Task instructions —
• 1. List every sentence in the Iraq passage that ends with an exclamation mark.
• 2. Please reproduce part of the Iraq passage word for word, beginning at the words "Anyway, I was" and stopping after "SEEN my cot?".
• 3. Carry on the Iraq passage from its final sentence, keeping its voice.

Reading passage —
"Why are you flying to Kuwait," I idly asked the soldier. "Going home on leave?"
"My mother died suddenly this morning." I felt so bad for him, I even vainly tried to struggle past all of my seatbelts and Kevlar and give him a hug. When my mother died suddenly several years ago and my neighbor gave me a hug, it had really helped. The soldier was pretty much devastated by his loss. I felt so bad.
And the soldier next to him was absent-mindedly pointing his M-16 at my knee-cap. "Would it be okay if you pointed it at my duffel bag instead?" He obliged.
Anyway, I was day-dreaming about this and that during the flight when it suddenly hit me -- the military over here in Iraq is equipped with almost every single weapon imaginable; has spent almost a trillion dollars on all these freaking weapons that you see all over this country -- but has spent only piddling amounts on the one weapon that counts the most -- words.
Two nights ago I was happily sleeping away on my cot at Forward Operating Base Haditha when the peace was totally shattered by the Thunder-Clap from Hell! OMG! This is it! We're being invaded! I thought about crawling under my cot for protection but really -- have you SEEN my cot?
"Jane, those are just outgoing illumination rounds," said our Captain. "If they had been incoming rounds, trust me, you would have known. The entire ground would have been shaking." Oh.
I'd gone up to Haditha to see the Marines' Lioness train program, wherein female Marines are taught how to interact with Iraqi women. The program has been a huge success. Iraqi women have really appreciated being able to deal with women like themselves. For instance, some of the Lionesses were asked to go provide moral support to a woman who had just been assaulted by an Iraqi man. And the Marines' female Iraqi interpreters are also important in helping make Iraqi women feel at ease.

Listed entries —

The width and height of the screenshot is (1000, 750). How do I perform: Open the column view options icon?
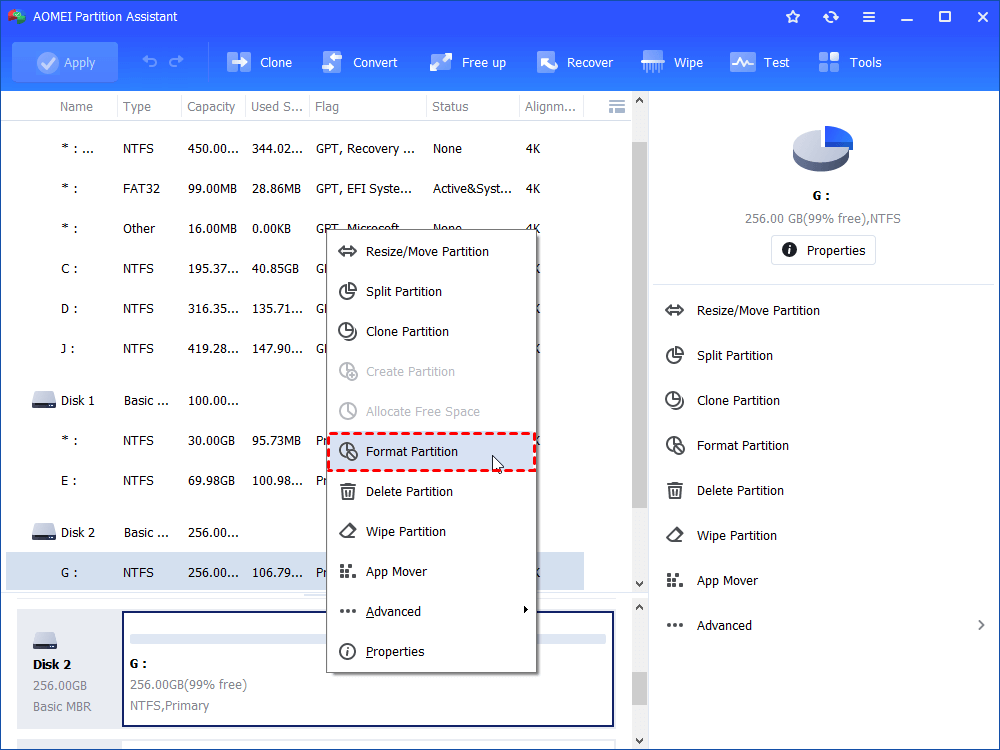[617, 106]
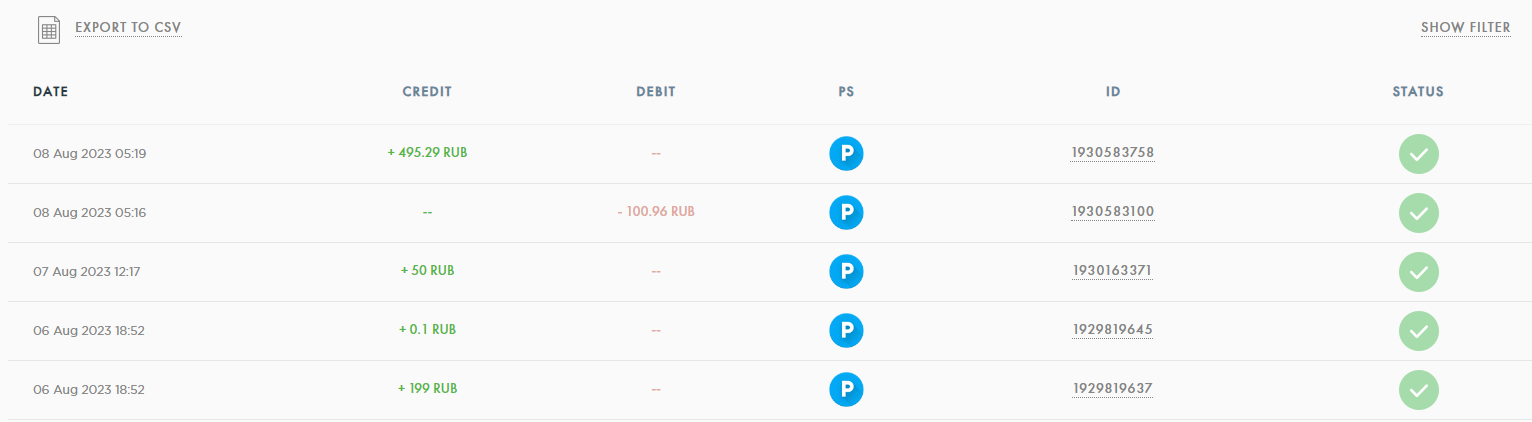Screen dimensions: 1532x422
Task: Click the CSV spreadsheet export icon
Action: point(49,29)
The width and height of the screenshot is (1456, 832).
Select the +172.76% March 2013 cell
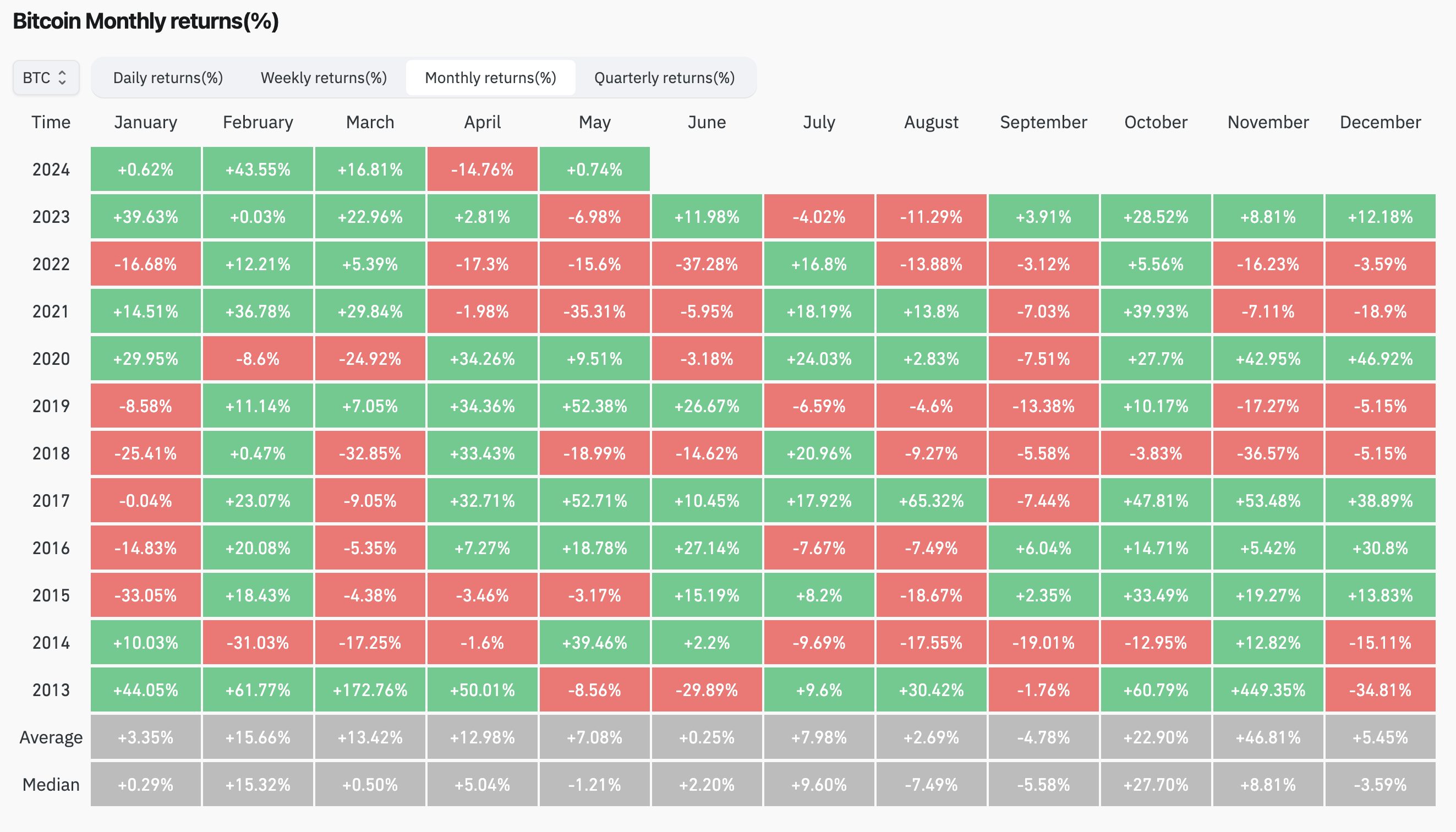[370, 690]
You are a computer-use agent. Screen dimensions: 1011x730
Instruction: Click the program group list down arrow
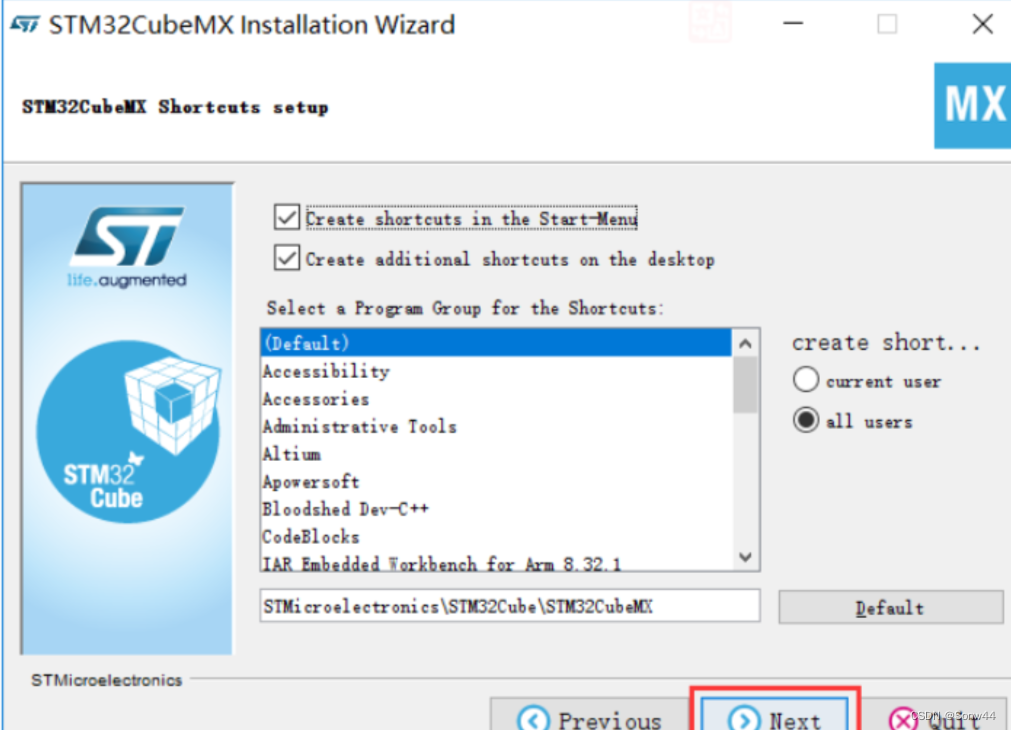click(745, 557)
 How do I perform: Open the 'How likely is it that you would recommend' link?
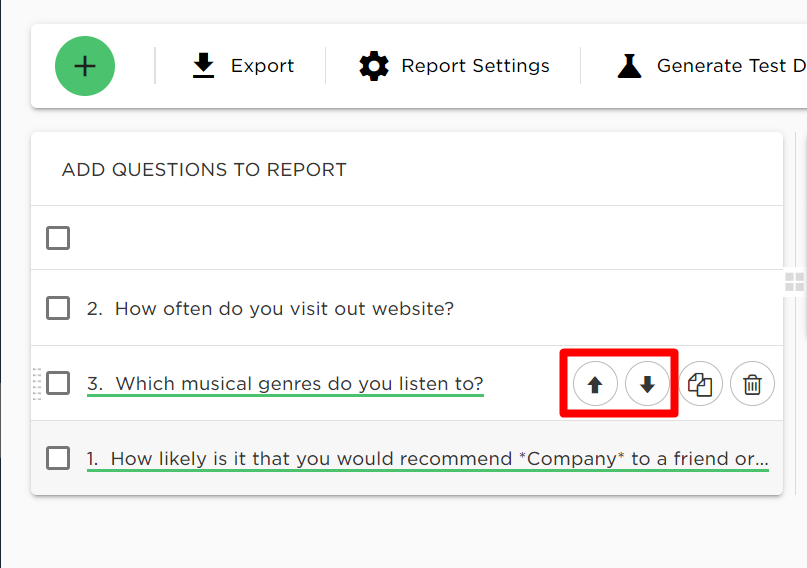(x=428, y=459)
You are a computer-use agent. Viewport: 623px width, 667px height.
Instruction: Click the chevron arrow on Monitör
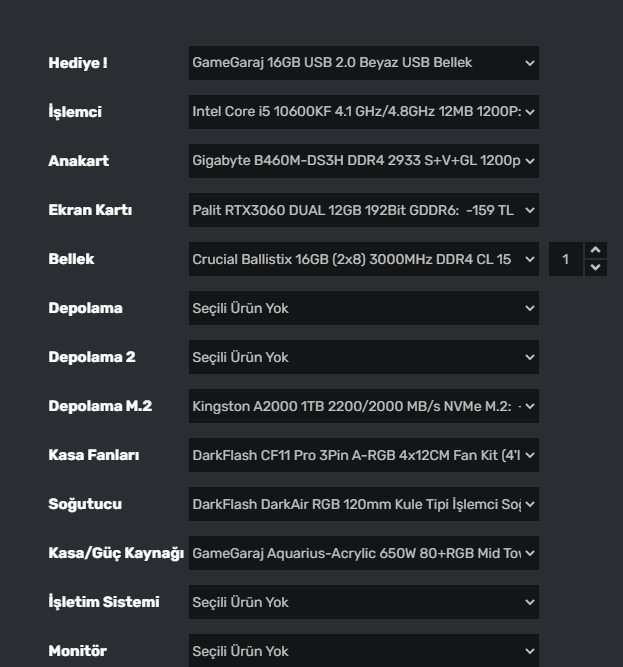pyautogui.click(x=529, y=651)
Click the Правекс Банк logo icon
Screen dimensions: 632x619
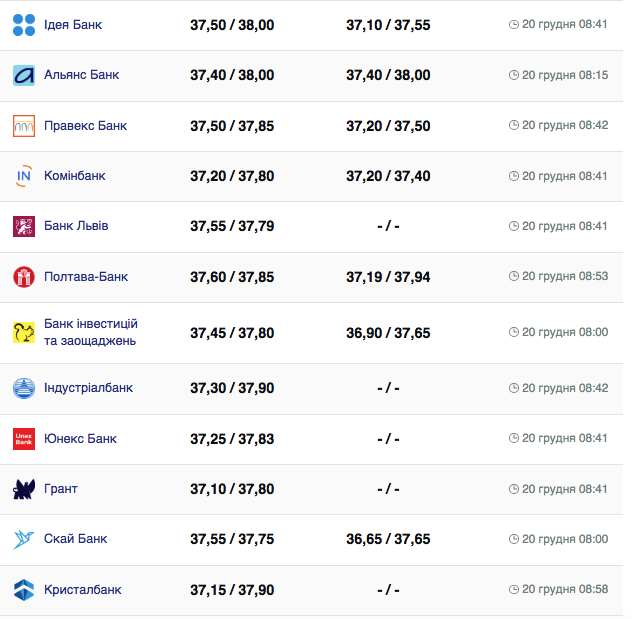pos(24,126)
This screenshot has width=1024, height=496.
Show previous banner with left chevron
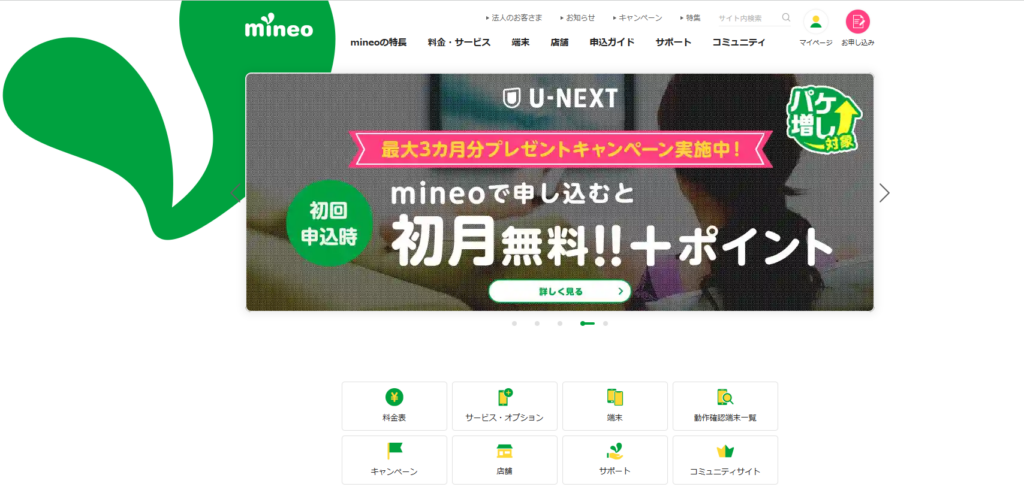236,193
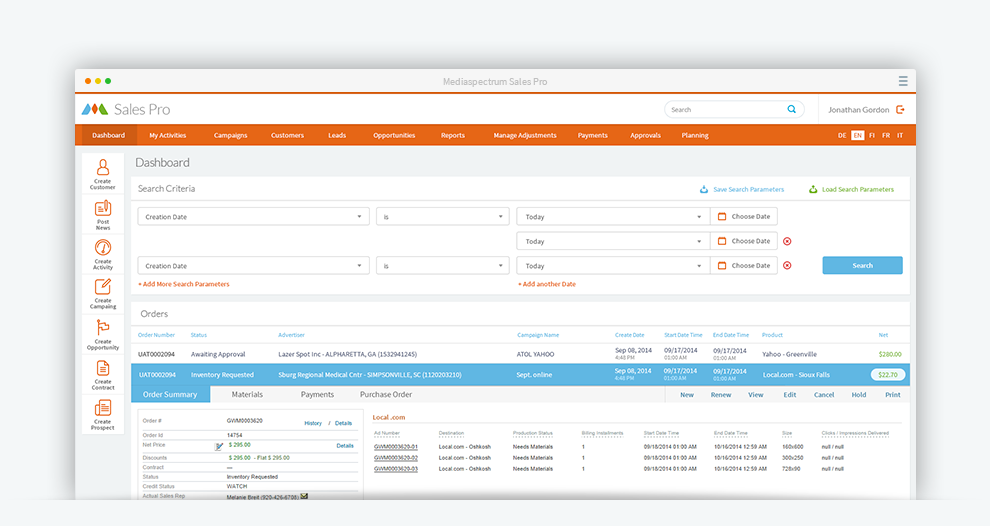Select the Create Opportunity flag icon
The image size is (990, 526).
(103, 328)
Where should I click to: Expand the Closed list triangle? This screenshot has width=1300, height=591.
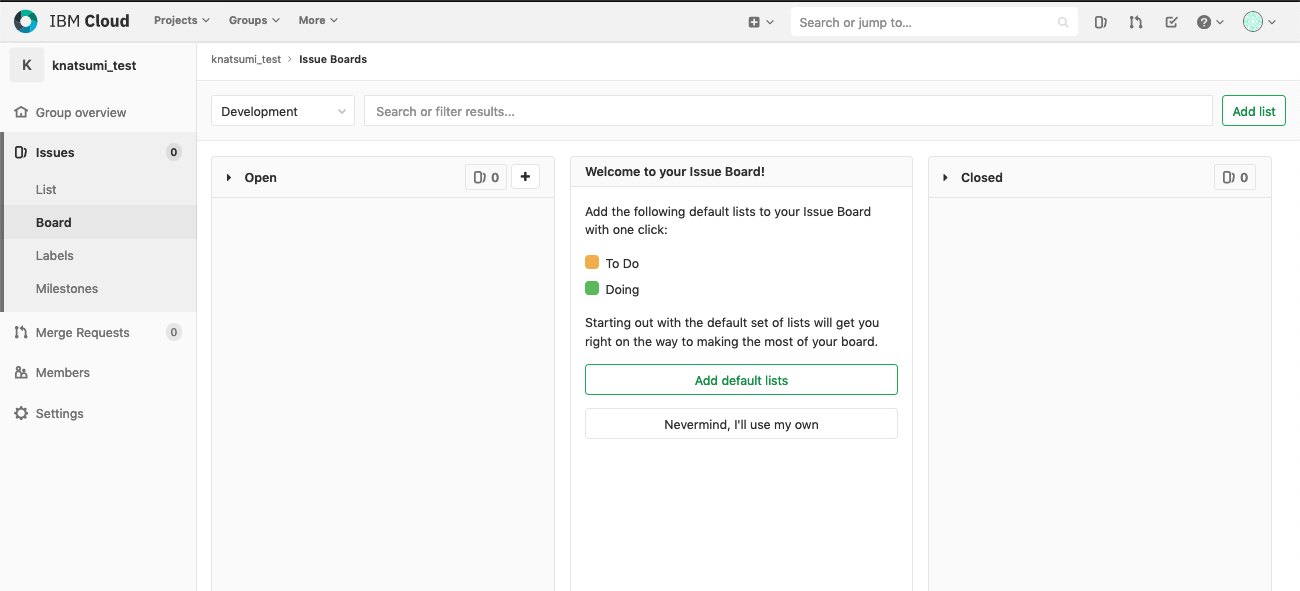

Answers for each item —
• 1.
- Two nights ago I was happily sleeping away on my cot at Forward Operating Base Haditha when the peace was totally shattered by the Thunder-Clap from Hell!
- OMG!
- This is it!
- We're being invaded!

• 2.
Anyway, I was day-dreaming about this and that during the flight when it suddenly hit me -- the military over here in Iraq is equipped with almost every single weapon imaginable; has spent almost a trillion dollars on all these freaking weapons that you see all over this country -- but has spent only piddling amounts on the one weapon that counts the most -- words.
Two nights ago I was happily sleeping away on my cot at Forward Operating Base Haditha when the peace was totally shattered by the Thunder-Clap from Hell! OMG! This is it! We're being invaded! I thought about crawling under my cot for protection but really -- have you SEEN my cot?

• 3.
Then we all trooped off to see a new medical clinic being build in joint collaboration with Iraqis, Marines and the US Army Corps of Engineers. Several Iraqi building inspectors were there. And yes when you build in Iraq, just like when you build in the States, you still need a permit. Which reminds me that when I get back home to Berkeley, I'm going to have to deal with getting a permit for my window because while I'm over here writing about Big Things, the Board of Directors at my housing project is busy tormenting me about Little Things. Punks.
Then we all got back in the Seven-Ton and convoyed over to the local hospital. It was only two blocks away. "We coulda walked here," I complained, "All this military stuff is making us look like we're the evil occupying force instead of just your friendly local neighborhood Marines trying to help the local police dudes keep the peace."
The Marine next to me laughed. "Jane, we usually just run foot patrols here in Haditha, sort of an informal neighborhood watch."
"We're using all this gear because of YOU, Jane." Really? "How would it look if a 65-year-old visiting grandmother passed out from heat-stroke or something on our watch?" Ha. I bet that wasn't it. I bet that my daughter Ashley phoned up the Marines and told them that she was all worried that I would get lost again and would they PLEASE keep me on a short leash. Humph.
At the hospital, we looked at the emergency room and thought about ER and Gray's Anatomy but there wasn't much action there. It was a pretty calm day. "And here's our oncology room, cardiac room, men's ward, women's ward and pediatric wing." They had 80 beds total but only about 15 of them were filled. I had wanted to go see their morgue but it became pretty obvious to me while doing rounds that this hospital's morgue was gonna be empty.